In budding yeast cells, there are three states of movement of the mitochondria, ie, retrograde movement, antegrade movement, and reservations at the ends. In retrograde movement, the mitochondria move with the retrograde flow of actin cables via the forces generated by actin polymerization. In antegrade movement, mitochondria move toward the bud end via the forces produced by Arp2/3 complex-stimulated actin polymerization. Arp2/3 is recruited by Jsn1p, and the mitochore complex participates in cyclic binding of the mitochondria to actin cables. In mitochondrial retention, Ypt11p supports a role in anchorage of mitochondria to the bud tips. Myo2 is also essential in mitochondrial retention.

In nerve cells, mitochondria move mostly along microtubules. Actin filaments are very important for mitochondria during short-distance transportation. The intermediate filaments can supply potential binding sites for the mitochondria and other proteins. A lot of motor proteins also participate in mitochondrial movement. Kinesin mediates antegrade mitochondrial movement along the axon, and dynein would be involved in the retrograde movement. Adaptors such as syntabulin and Milton also play a critical role in mitochondrial movement in neurons.

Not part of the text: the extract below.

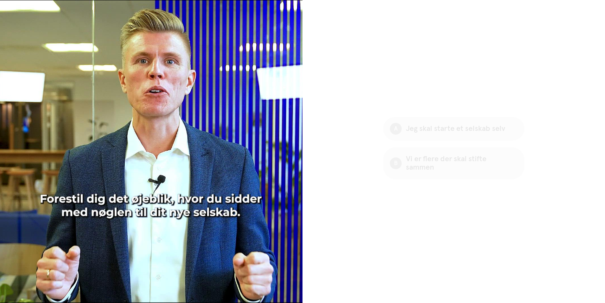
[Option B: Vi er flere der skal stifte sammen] (453, 163)
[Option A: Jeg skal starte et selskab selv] (453, 129)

In plant cells, there is some evidence to suggest that mitochondrial movement at low speeds in pollen tubes is driven by myosin, while high-speed and variable-speed movements are powered by both actin filament dynamics and myosin, with kinesin and myosin cooperating in positioning of the mitochondria.

These discoveries continue to advance our field, but more importantly, provide new directions that expand our conceptualization of a more global cellular role for this fascinating organelle. The future of mitochondrial research is bright, and the contributions made in this area will provide a touchstone for future work.